** Data shown **
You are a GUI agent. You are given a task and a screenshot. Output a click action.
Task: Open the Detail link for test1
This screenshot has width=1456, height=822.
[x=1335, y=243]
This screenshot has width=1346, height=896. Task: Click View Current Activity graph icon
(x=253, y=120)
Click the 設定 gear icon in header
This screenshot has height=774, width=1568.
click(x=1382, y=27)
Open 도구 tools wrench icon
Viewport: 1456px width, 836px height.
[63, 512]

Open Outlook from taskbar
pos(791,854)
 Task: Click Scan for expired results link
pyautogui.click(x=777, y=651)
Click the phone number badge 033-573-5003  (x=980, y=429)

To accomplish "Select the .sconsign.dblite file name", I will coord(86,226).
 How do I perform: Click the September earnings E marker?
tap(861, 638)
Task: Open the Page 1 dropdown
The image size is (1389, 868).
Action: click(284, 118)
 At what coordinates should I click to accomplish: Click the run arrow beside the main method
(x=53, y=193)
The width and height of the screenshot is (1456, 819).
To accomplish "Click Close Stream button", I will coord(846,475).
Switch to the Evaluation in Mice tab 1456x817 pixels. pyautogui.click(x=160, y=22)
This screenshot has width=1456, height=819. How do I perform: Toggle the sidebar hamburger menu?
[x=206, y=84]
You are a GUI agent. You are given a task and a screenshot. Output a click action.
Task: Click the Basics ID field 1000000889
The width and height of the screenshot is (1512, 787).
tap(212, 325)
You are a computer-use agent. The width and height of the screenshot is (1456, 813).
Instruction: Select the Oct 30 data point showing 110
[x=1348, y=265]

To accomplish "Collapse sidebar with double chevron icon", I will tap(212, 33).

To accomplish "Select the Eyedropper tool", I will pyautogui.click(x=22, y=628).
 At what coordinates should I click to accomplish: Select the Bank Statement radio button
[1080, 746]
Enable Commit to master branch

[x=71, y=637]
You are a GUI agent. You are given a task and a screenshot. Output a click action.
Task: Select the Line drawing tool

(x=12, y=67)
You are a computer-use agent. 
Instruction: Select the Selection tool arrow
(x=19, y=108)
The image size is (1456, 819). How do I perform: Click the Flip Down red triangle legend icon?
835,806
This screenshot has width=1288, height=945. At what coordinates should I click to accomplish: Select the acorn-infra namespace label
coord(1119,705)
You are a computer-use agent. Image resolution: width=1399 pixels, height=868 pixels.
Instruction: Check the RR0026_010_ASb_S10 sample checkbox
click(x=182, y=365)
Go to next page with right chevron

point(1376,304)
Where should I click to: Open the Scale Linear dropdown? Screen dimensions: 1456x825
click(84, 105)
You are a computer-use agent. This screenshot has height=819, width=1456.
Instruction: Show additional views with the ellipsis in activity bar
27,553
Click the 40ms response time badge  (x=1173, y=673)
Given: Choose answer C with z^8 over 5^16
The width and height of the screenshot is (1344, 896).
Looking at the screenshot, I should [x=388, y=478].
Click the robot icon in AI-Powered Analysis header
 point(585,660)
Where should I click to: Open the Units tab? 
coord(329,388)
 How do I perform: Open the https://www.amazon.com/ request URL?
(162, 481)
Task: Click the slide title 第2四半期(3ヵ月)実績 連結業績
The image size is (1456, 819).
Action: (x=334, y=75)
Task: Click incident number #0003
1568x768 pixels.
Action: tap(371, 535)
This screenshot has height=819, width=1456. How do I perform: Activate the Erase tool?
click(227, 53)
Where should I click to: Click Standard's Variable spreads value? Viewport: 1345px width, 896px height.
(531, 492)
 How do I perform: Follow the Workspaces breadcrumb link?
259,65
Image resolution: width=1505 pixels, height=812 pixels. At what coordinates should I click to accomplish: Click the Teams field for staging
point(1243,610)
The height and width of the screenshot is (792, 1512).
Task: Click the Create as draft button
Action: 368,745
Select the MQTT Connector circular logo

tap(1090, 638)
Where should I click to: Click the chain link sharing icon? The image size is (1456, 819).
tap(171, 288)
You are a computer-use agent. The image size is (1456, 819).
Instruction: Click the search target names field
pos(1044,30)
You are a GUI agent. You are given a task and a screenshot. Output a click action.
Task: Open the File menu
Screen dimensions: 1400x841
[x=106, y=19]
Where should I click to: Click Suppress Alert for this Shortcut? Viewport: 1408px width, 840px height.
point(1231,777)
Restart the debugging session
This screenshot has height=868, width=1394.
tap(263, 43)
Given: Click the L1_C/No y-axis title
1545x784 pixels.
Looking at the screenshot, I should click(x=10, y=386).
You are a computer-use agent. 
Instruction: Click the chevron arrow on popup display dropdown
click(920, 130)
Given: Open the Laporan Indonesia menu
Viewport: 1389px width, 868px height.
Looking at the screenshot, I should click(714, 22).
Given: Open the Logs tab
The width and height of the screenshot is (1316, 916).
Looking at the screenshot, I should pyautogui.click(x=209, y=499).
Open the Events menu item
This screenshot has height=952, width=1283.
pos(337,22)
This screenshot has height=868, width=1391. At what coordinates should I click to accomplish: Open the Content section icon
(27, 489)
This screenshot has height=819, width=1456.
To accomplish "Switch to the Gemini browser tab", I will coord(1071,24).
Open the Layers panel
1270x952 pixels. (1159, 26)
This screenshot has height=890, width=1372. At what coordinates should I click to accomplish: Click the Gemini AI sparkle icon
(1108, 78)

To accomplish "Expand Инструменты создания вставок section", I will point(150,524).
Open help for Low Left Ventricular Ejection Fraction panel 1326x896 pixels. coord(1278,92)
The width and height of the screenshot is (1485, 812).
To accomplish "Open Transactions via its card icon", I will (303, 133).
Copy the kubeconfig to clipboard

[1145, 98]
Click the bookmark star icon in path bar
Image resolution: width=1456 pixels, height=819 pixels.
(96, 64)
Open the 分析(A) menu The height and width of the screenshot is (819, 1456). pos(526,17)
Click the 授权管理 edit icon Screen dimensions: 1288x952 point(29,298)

** Exercise directions **
All that is needed is the material, repeated exactly.

** Reply to the exercise **
You are a GUI agent. You are given a task and a screenshot. Output a click action.
Task: Open the Detail link for test1
This screenshot has width=1456, height=822.
[x=1335, y=243]
This screenshot has width=1346, height=896. Task: Click View Current Activity graph icon
(x=253, y=120)
Click the 設定 gear icon in header
This screenshot has height=774, width=1568.
click(x=1382, y=27)
Open 도구 tools wrench icon
Viewport: 1456px width, 836px height.
[63, 512]

Open Outlook from taskbar
pos(791,854)
 Task: Click Scan for expired results link
pyautogui.click(x=777, y=651)
Click the phone number badge 033-573-5003  (x=980, y=429)

To accomplish "Select the .sconsign.dblite file name", I will coord(86,226).
 How do I perform: Click the September earnings E marker?
tap(861, 638)
Task: Open the Page 1 dropdown
The image size is (1389, 868).
Action: click(284, 118)
 At what coordinates should I click to accomplish: Click the run arrow beside the main method
(x=53, y=193)
The width and height of the screenshot is (1456, 819).
To accomplish "Click Close Stream button", I will coord(846,475).
Switch to the Evaluation in Mice tab 1456x817 pixels. pyautogui.click(x=160, y=22)
This screenshot has width=1456, height=819. How do I perform: Toggle the sidebar hamburger menu?
[x=206, y=84]
You are a GUI agent. You are given a task and a screenshot. Output a click action.
Task: Click the Basics ID field 1000000889
The width and height of the screenshot is (1512, 787).
tap(212, 325)
You are a computer-use agent. The width and height of the screenshot is (1456, 813).
Instruction: Select the Oct 30 data point showing 110
[x=1348, y=265]

To accomplish "Collapse sidebar with double chevron icon", I will tap(212, 33).

To accomplish "Select the Eyedropper tool", I will pyautogui.click(x=22, y=628).
 At what coordinates should I click to accomplish: Select the Bank Statement radio button
[1080, 746]
Enable Commit to master branch

[x=71, y=637]
You are a GUI agent. You are given a task and a screenshot. Output a click action.
Task: Select the Line drawing tool

(x=12, y=67)
You are a computer-use agent. 
Instruction: Select the Selection tool arrow
(x=19, y=108)
The image size is (1456, 819). How do I perform: Click the Flip Down red triangle legend icon?
835,806
This screenshot has width=1288, height=945. At what coordinates should I click to accomplish: Select the acorn-infra namespace label
coord(1119,705)
You are a computer-use agent. Image resolution: width=1399 pixels, height=868 pixels.
Instruction: Check the RR0026_010_ASb_S10 sample checkbox
click(x=182, y=365)
Go to next page with right chevron

point(1376,304)
Where should I click to: Open the Scale Linear dropdown? Screen dimensions: 1456x825
click(84, 105)
You are a computer-use agent. This screenshot has height=819, width=1456.
Instruction: Show additional views with the ellipsis in activity bar
27,553
Click the 40ms response time badge  (x=1173, y=673)
Given: Choose answer C with z^8 over 5^16
The width and height of the screenshot is (1344, 896).
Looking at the screenshot, I should [x=388, y=478].
Click the robot icon in AI-Powered Analysis header
 point(585,660)
Where should I click to: Open the Units tab? 
coord(329,388)
 How do I perform: Open the https://www.amazon.com/ request URL?
(162, 481)
Task: Click the slide title 第2四半期(3ヵ月)実績 連結業績
The image size is (1456, 819).
Action: (x=334, y=75)
Task: Click incident number #0003
1568x768 pixels.
Action: tap(371, 535)
This screenshot has height=819, width=1456. How do I perform: Activate the Erase tool?
click(227, 53)
Where should I click to: Click Standard's Variable spreads value? Viewport: 1345px width, 896px height.
(531, 492)
 How do I perform: Follow the Workspaces breadcrumb link?
259,65
Image resolution: width=1505 pixels, height=812 pixels. At what coordinates should I click to accomplish: Click the Teams field for staging
point(1243,610)
The height and width of the screenshot is (792, 1512).
Task: Click the Create as draft button
Action: 368,745
Select the MQTT Connector circular logo

tap(1090, 638)
Where should I click to: Click the chain link sharing icon? The image size is (1456, 819).
tap(171, 288)
You are a computer-use agent. The image size is (1456, 819).
Instruction: Click the search target names field
pos(1044,30)
You are a GUI agent. You are given a task and a screenshot. Output a click action.
Task: Open the File menu
Screen dimensions: 1400x841
[x=106, y=19]
Where should I click to: Click Suppress Alert for this Shortcut? Viewport: 1408px width, 840px height.
point(1231,777)
Restart the debugging session
This screenshot has height=868, width=1394.
tap(263, 43)
Given: Click the L1_C/No y-axis title
1545x784 pixels.
Looking at the screenshot, I should click(x=10, y=386).
You are a computer-use agent. 
Instruction: Click the chevron arrow on popup display dropdown
click(920, 130)
Given: Open the Laporan Indonesia menu
Viewport: 1389px width, 868px height.
Looking at the screenshot, I should click(714, 22).
Given: Open the Logs tab
The width and height of the screenshot is (1316, 916).
Looking at the screenshot, I should pyautogui.click(x=209, y=499).
Open the Events menu item
This screenshot has height=952, width=1283.
pos(337,22)
This screenshot has height=868, width=1391. At what coordinates should I click to accomplish: Open the Content section icon
(27, 489)
This screenshot has height=819, width=1456.
To accomplish "Switch to the Gemini browser tab", I will coord(1071,24).
Open the Layers panel
1270x952 pixels. (1159, 26)
This screenshot has height=890, width=1372. At what coordinates should I click to accomplish: Click the Gemini AI sparkle icon
(1108, 78)

To accomplish "Expand Инструменты создания вставок section", I will point(150,524).
Open help for Low Left Ventricular Ejection Fraction panel 1326x896 pixels. coord(1278,92)
The width and height of the screenshot is (1485, 812).
To accomplish "Open Transactions via its card icon", I will (303, 133).
Copy the kubeconfig to clipboard

[1145, 98]
Click the bookmark star icon in path bar
Image resolution: width=1456 pixels, height=819 pixels.
(96, 64)
Open the 分析(A) menu The height and width of the screenshot is (819, 1456). pos(526,17)
Click the 授权管理 edit icon Screen dimensions: 1288x952 point(29,298)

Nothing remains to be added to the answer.